Mais bon, tant qu`à être sur le sujet, la météo est optimiste pour le jour de la course: alternance de soleil et de nuages avec un maximum de 57 degrés Farenheit (14 Celcius). Le vent: 10-15 km/h du sud. Donc, pas vraiment de soucis à me faire de ce côté. Un vent d’est aurait été plus problématique…

La stratégie maintenant.  Heu, quelle stratégie au juste ?  Ben non, j’ai tout de même fait une petite base de devoirs… Mais pas tellement. J’ai regardé le profil du parcours (il est pas mal plus clair dans le petit guide qu’ils nous ont envoyé que sur cette page web), consulté les conseils d’experts, lu quelques récits de course, etc. Sauf qu’on dirait que je n’accroche pas. J’ai l’impression qu’ils en mettent plus que le client en demande.

Le parcours est descendant sur les 4 premiers milles, puis relativement plat sur les 12 suivants. Le gros du travail se retrouve entre les 16e et 21e milles où on retrouve les infâmes Newton Hills, la pire étant la désormais célèbre Heartbreak Hill, la quatrième et dernière du lot. Puis, les 5 derniers milles sont en descendant ou à peu près.

### Lignes d'un jeu de données d'ancrage sur écran

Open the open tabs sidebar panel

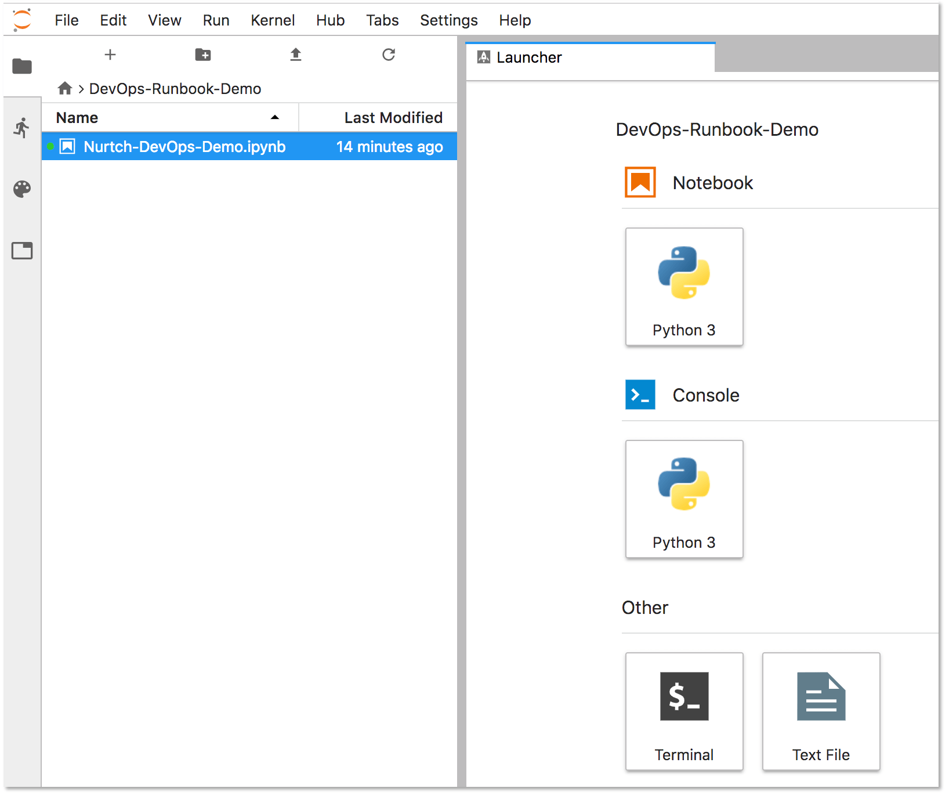pos(21,250)
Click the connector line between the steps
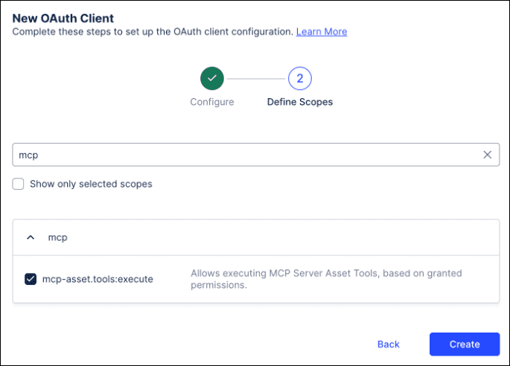The height and width of the screenshot is (366, 510). point(256,78)
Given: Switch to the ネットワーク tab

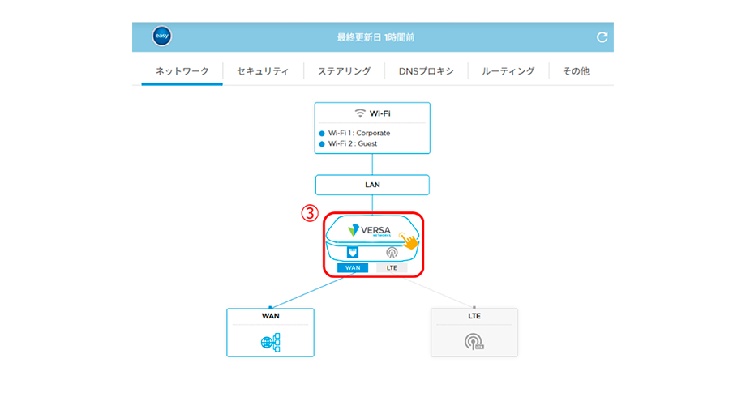Looking at the screenshot, I should tap(182, 71).
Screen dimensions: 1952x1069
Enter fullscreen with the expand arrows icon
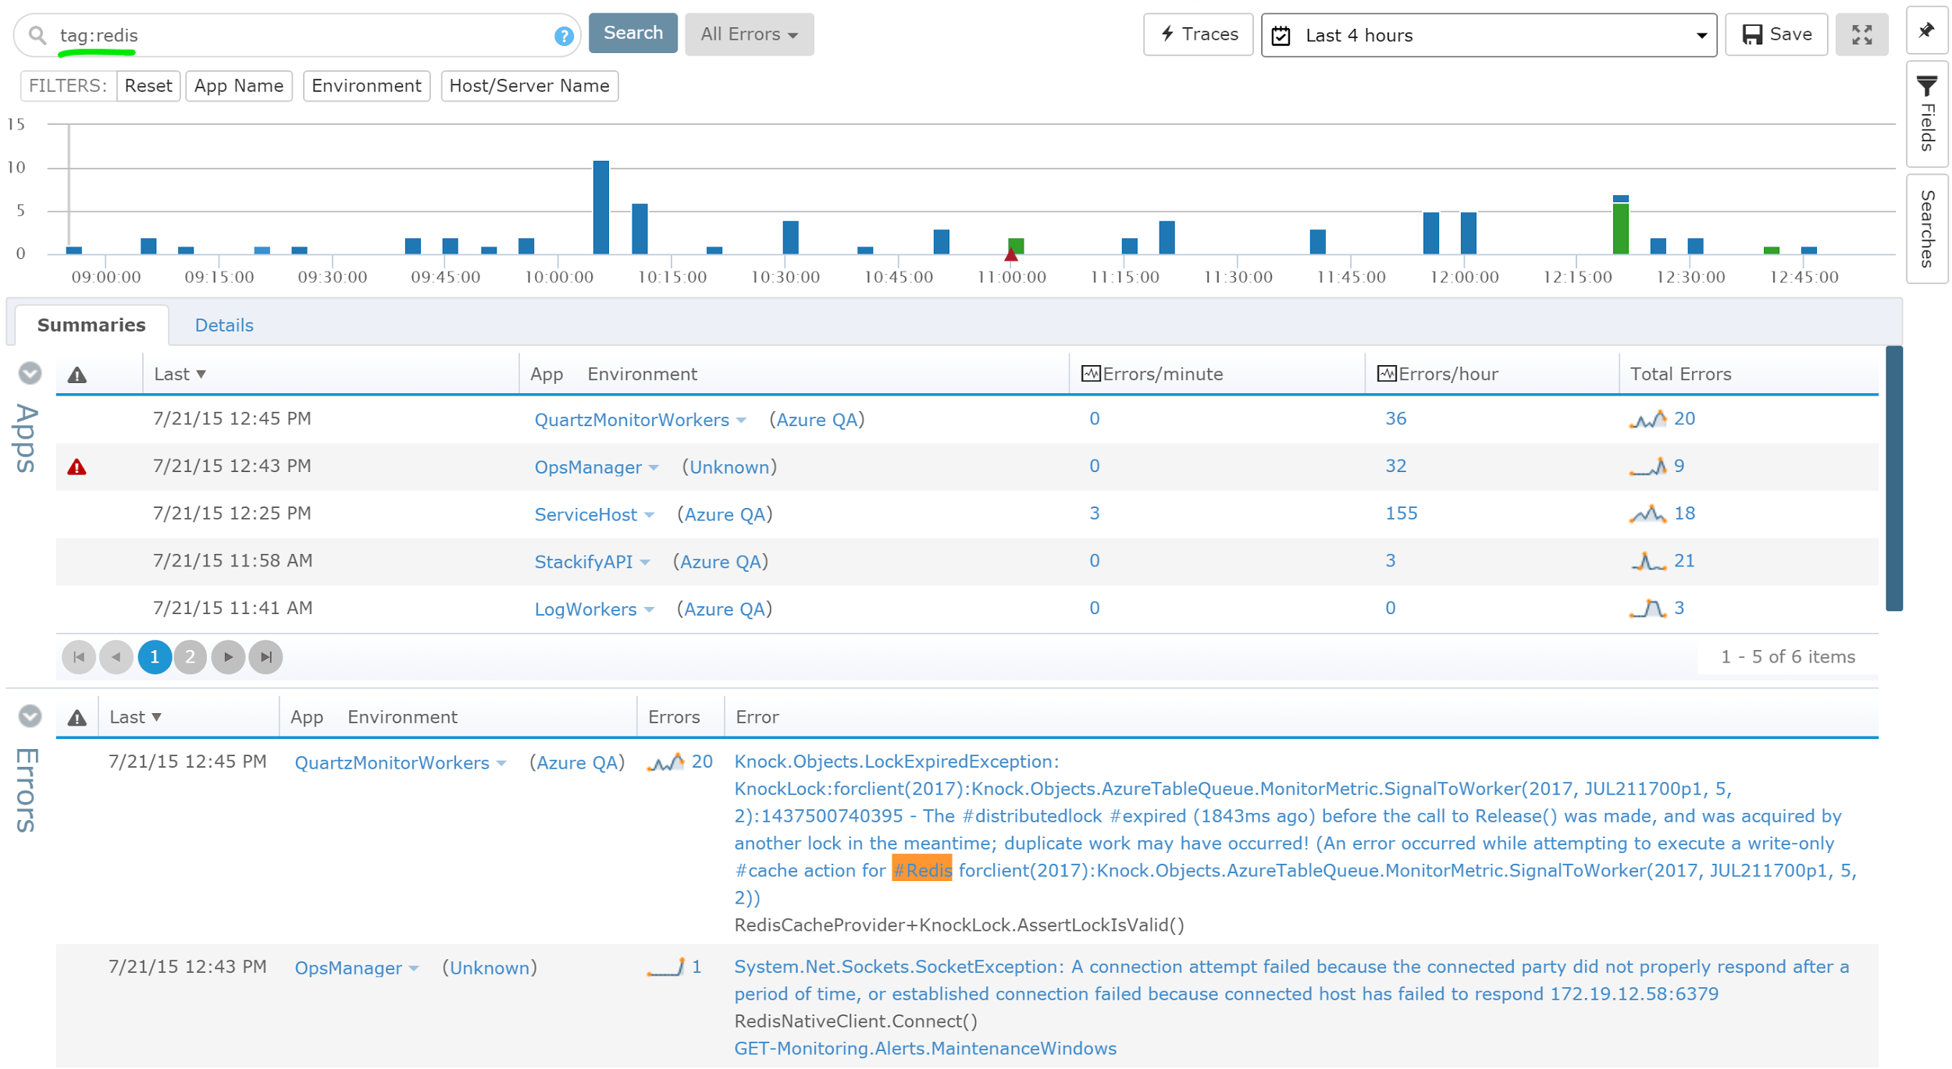pos(1862,34)
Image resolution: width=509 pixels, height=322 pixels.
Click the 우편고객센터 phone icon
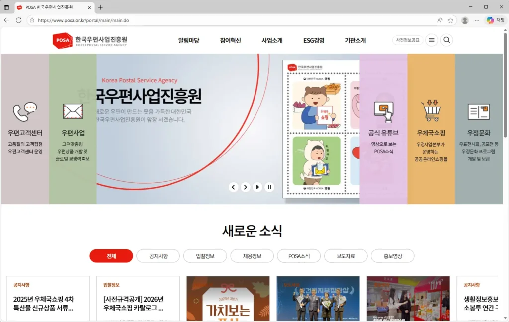point(25,110)
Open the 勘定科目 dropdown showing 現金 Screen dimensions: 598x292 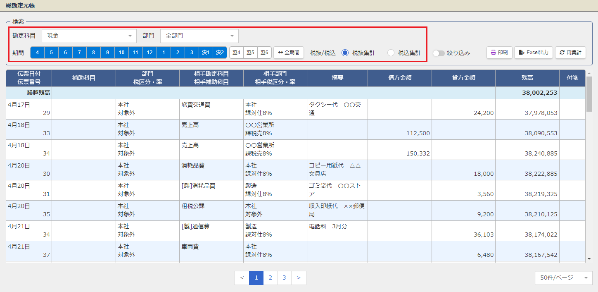(89, 36)
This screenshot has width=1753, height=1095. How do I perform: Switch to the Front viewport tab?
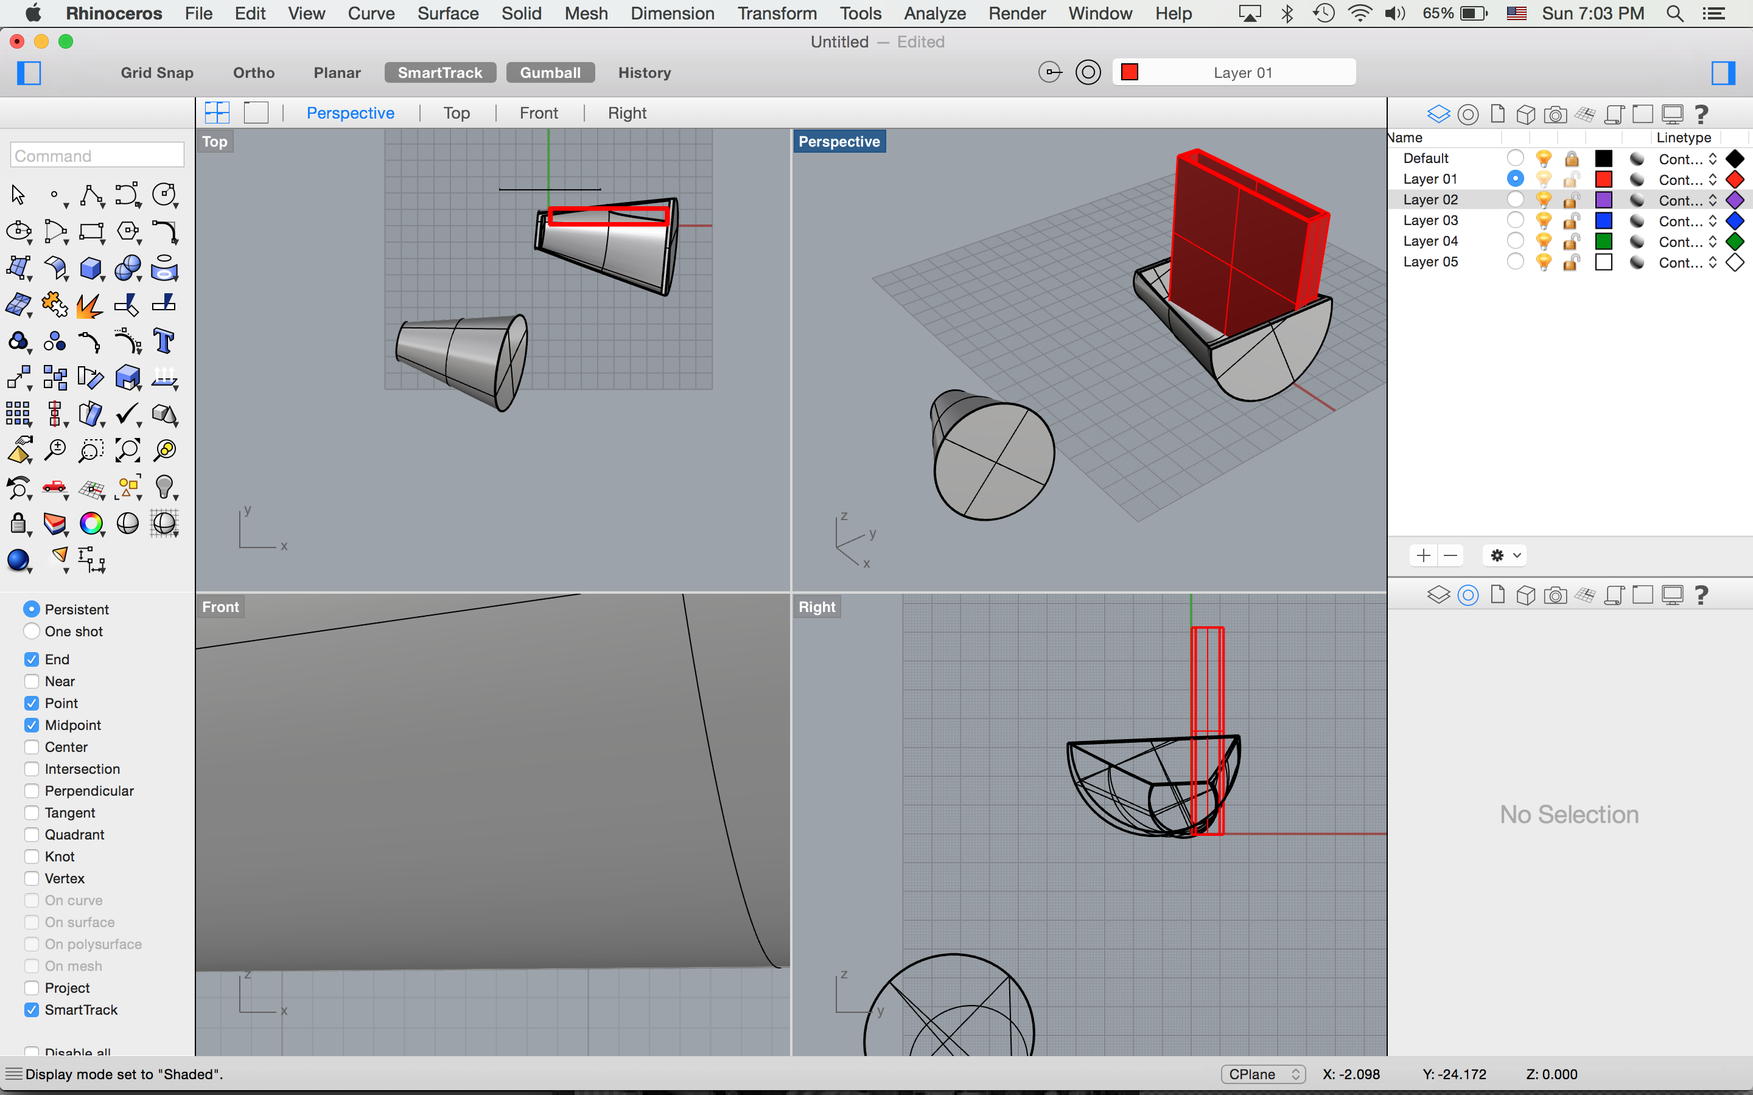click(539, 113)
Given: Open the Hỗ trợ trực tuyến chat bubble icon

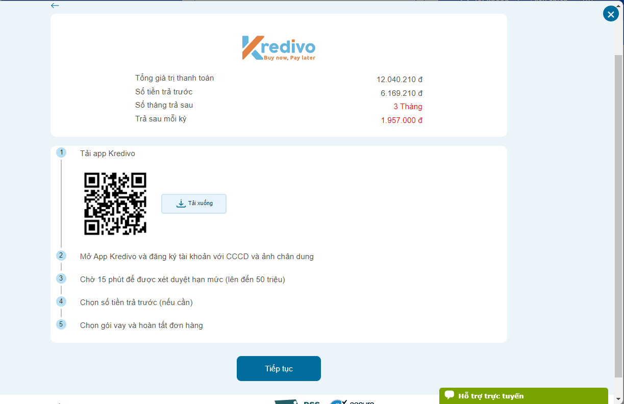Looking at the screenshot, I should click(448, 396).
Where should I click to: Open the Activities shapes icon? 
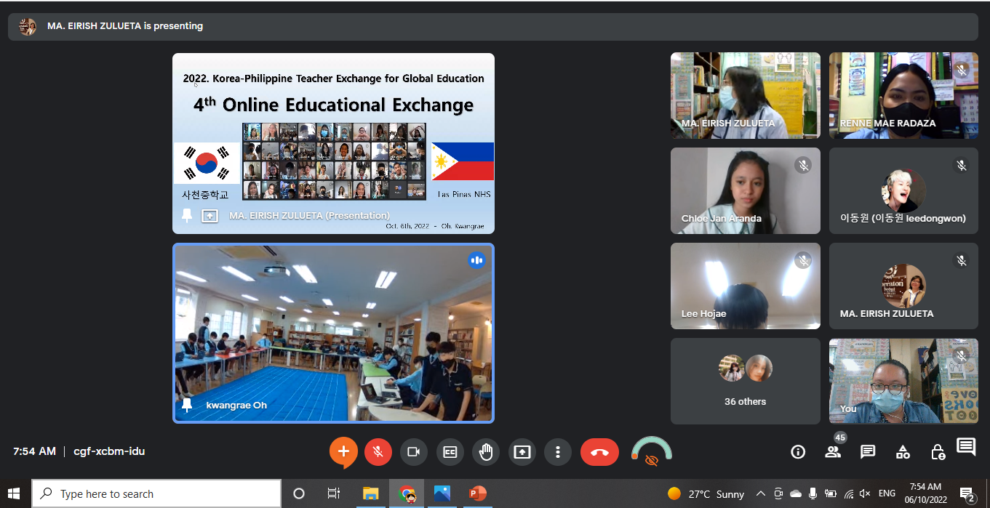903,452
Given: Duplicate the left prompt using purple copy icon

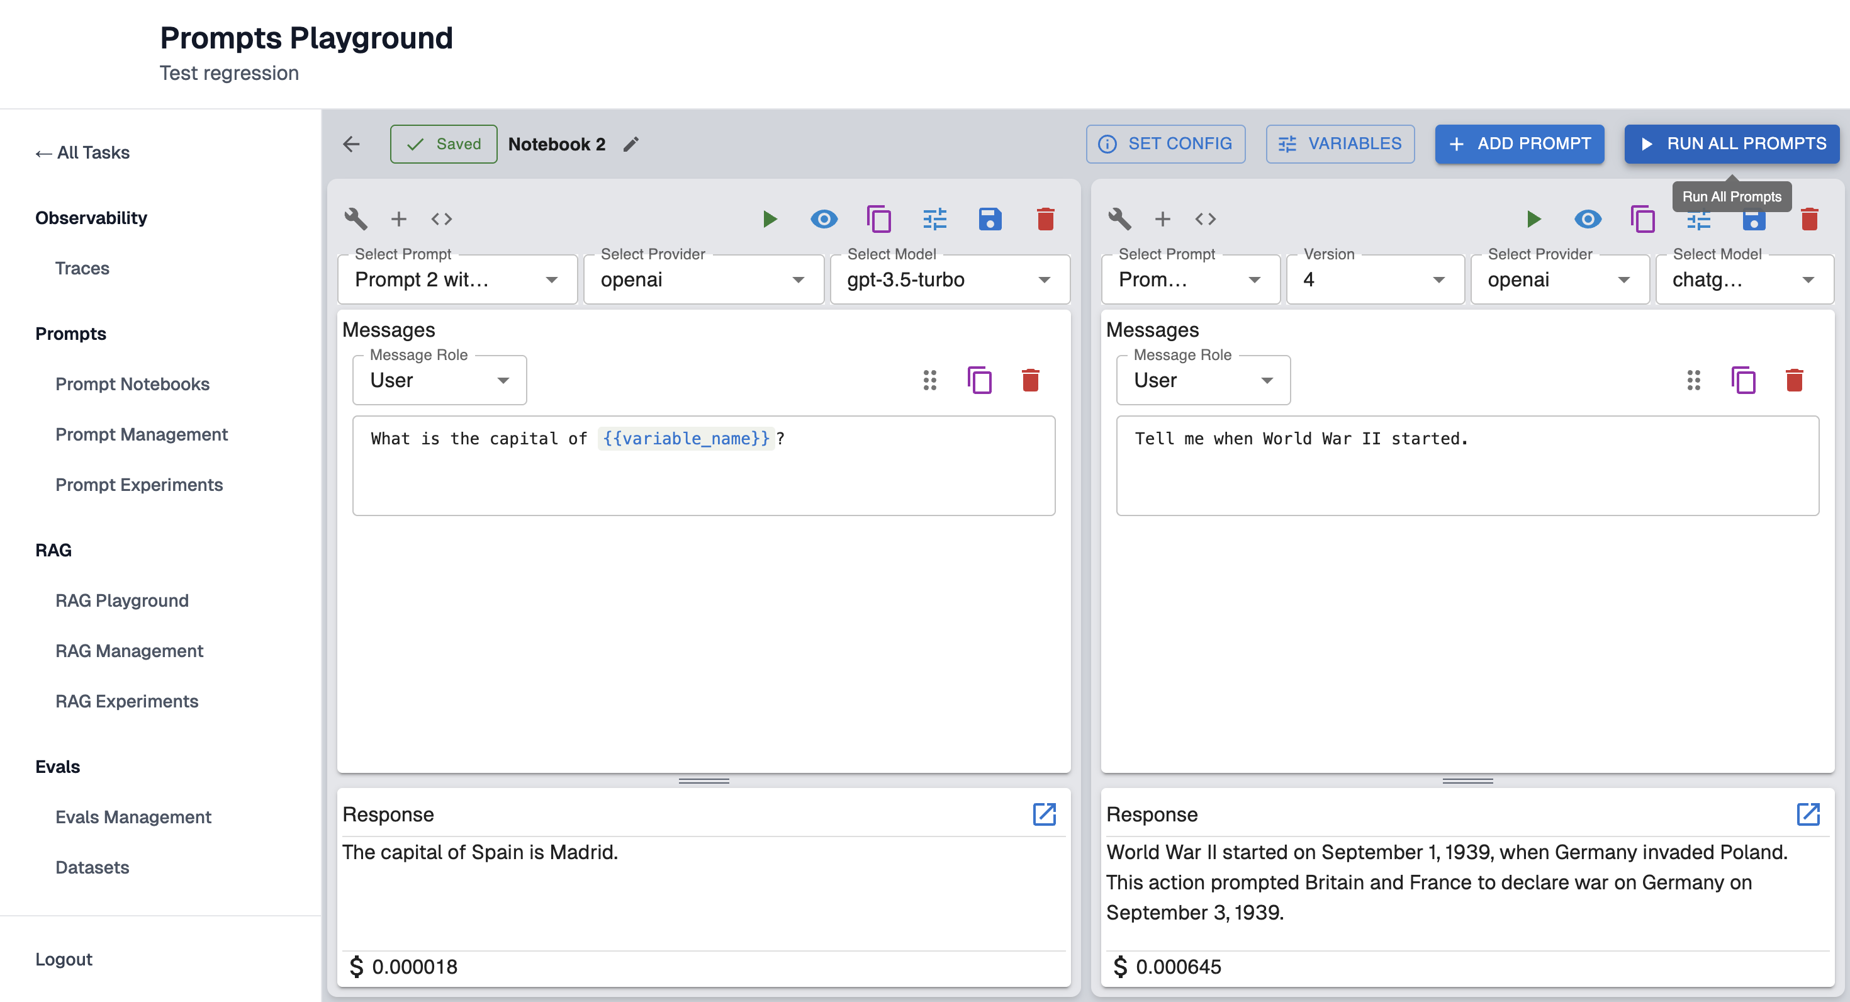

### SÉRIE DE CONSIGNES
[A] Reproduisez fidèlement le passage de l'extrait qui va de « Mais bon, tant » jusqu'à « client en demande. ».
[B] D'après l'extrait, répondez brièvement :
(i) Quel maximum de température en degrés Fahrenheit la météo prévoit-elle pour le jour de la course ?
(ii) Entre quels milles se situent les Newton Hills ?
(iii) Sur combien de milles le parcours descend-il au départ ?
[C] Indiquez si chaque affirmation concorde avec l'extrait, en répondant par oui ou par non et en citant les mots décisifs :
(i) Le vent annoncé pour le jour de la course vient de l'est.
(ii) Heartbreak Hill est la dernière des Newton Hills.
(iii) Le profil du parcours est plus clair sur la page web que dans le petit guide.

### RÉPONSES RÉDIGÉES
[A]
Mais bon, tant qu`à être sur le sujet, la météo est optimiste pour le jour de la course: alternance de soleil et de nuages avec un maximum de 57 degrés Farenheit (14 Celcius). Le vent: 10-15 km/h du sud. Donc, pas vraiment de soucis à me faire de ce côté. Un vent d’est aurait été plus problématique…

La stratégie maintenant.  Heu, quelle stratégie au juste ?  Ben non, j’ai tout de même fait une petite base de devoirs… Mais pas tellement. J’ai regardé le profil du parcours (il est pas mal plus clair dans le petit guide qu’ils nous ont envoyé que sur cette page web), consulté les conseils d’experts, lu quelques récits de course, etc. Sauf qu’on dirait que je n’accroche pas. J’ai l’impression qu’ils en mettent plus que le client en demande.

[B]
(i) 57 degrés Fahrenheit, soit 14 degrés Celsius.
(ii) Entre le 16e et le 21e mille.
(iii) Sur les 4 premiers milles.

[C]
(i) Non : « Le vent: 10-15 km/h du sud. »
(ii) Oui : « la quatrième et dernière du lot »
(iii) Non : « il est pas mal plus clair dans le petit guide qu’ils nous ont envoyé que sur cette page web »